Reputation: 377
I have an XML file:
<?xml version="1.0" encoding="utf-16"?>
<!DOCTYPE tmx SYSTEM "56.dtd">
<body>
<tu changedate="20130625T175037Z"">
<tuv xml:lang="pt-pt">
<prop type="x-context-pre"><seg>Some text.</seg></prop>
<prop type="x-context-post"><seg>Other text.</seg></prop>
<seg>The text I'm interested.</seg>
</tuv>
<tuv xml:lang="it">
<seg>And it's translation in italian.</seg>
</tuv>
</tu>
.... followed by other <tu>'s
</body>
Since it's a huge file, I'm using XML::Twig
to parse it and get the parts I'm interested in.
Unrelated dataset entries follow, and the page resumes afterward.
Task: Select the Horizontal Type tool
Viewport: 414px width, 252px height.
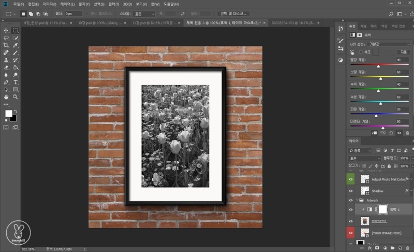Action: (16, 82)
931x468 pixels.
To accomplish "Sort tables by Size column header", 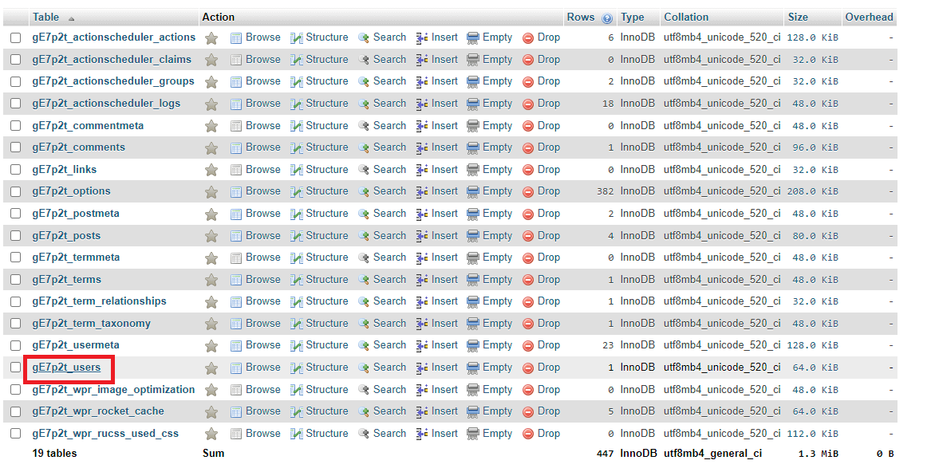I will pyautogui.click(x=798, y=17).
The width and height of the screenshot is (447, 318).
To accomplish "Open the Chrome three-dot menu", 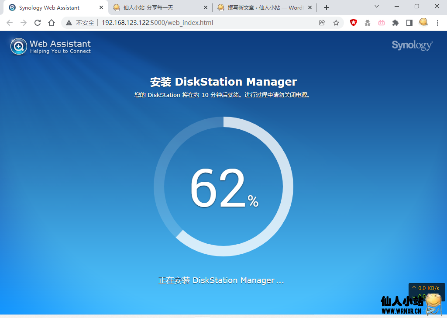I will tap(438, 22).
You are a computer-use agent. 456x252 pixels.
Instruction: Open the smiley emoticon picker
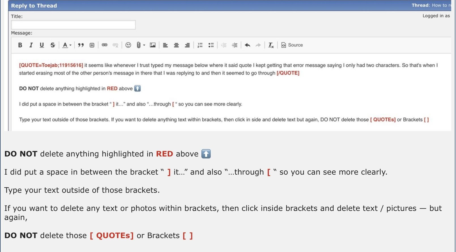click(128, 45)
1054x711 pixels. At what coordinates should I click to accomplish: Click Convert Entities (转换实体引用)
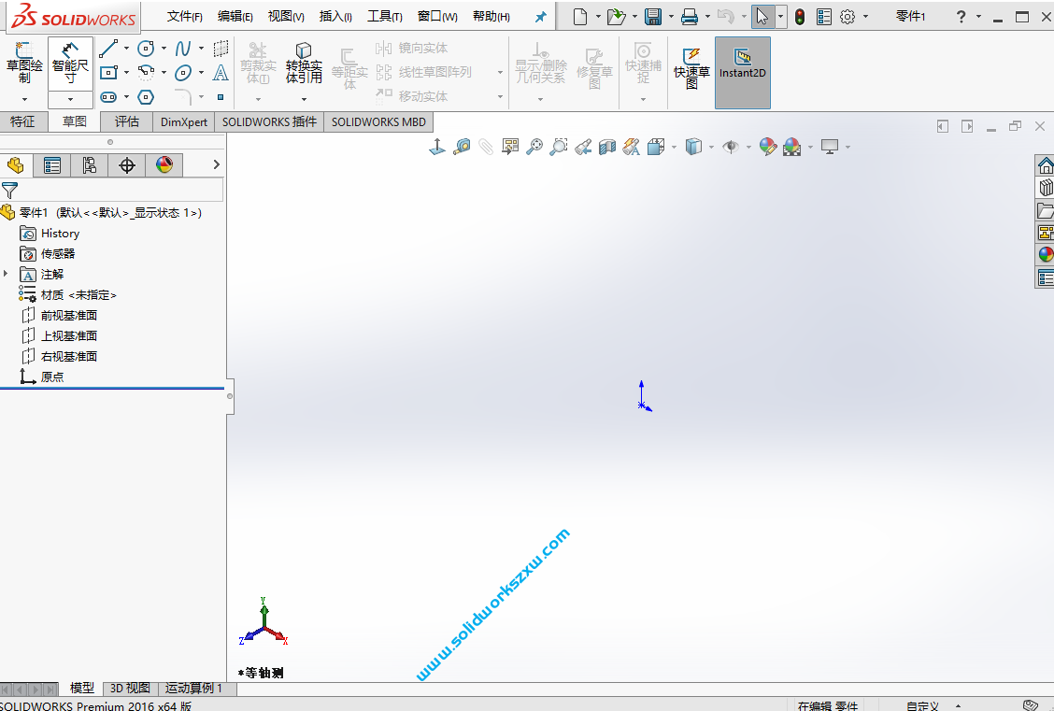coord(304,67)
I'm particularly interested in seg
's node content as well as tu
's node attribute.
Here's the code I've got so far:
use 5.010;
use strict;
use warnings;
use XML::Twig;
my $filename = 'filename.tmx';
my $out_filename = 'out.xml';
open my $out, '>', $out_filename;
binmode $out;
my $original_twig = new XML::Twig (pretty_print => 'nsgmls', twig_handlers => {tu => \&original_tu});
$original_twig->parsefile($filename);
sub original_tu {
my($twig, $original_tu) = @_;
my $original_seg = $original_tu-> first_child('./tuv/seg')->text;
}
Perl (or should I say XML::Twig
) tells me that I've got:
wrong navigation condition './tuv/seg' ()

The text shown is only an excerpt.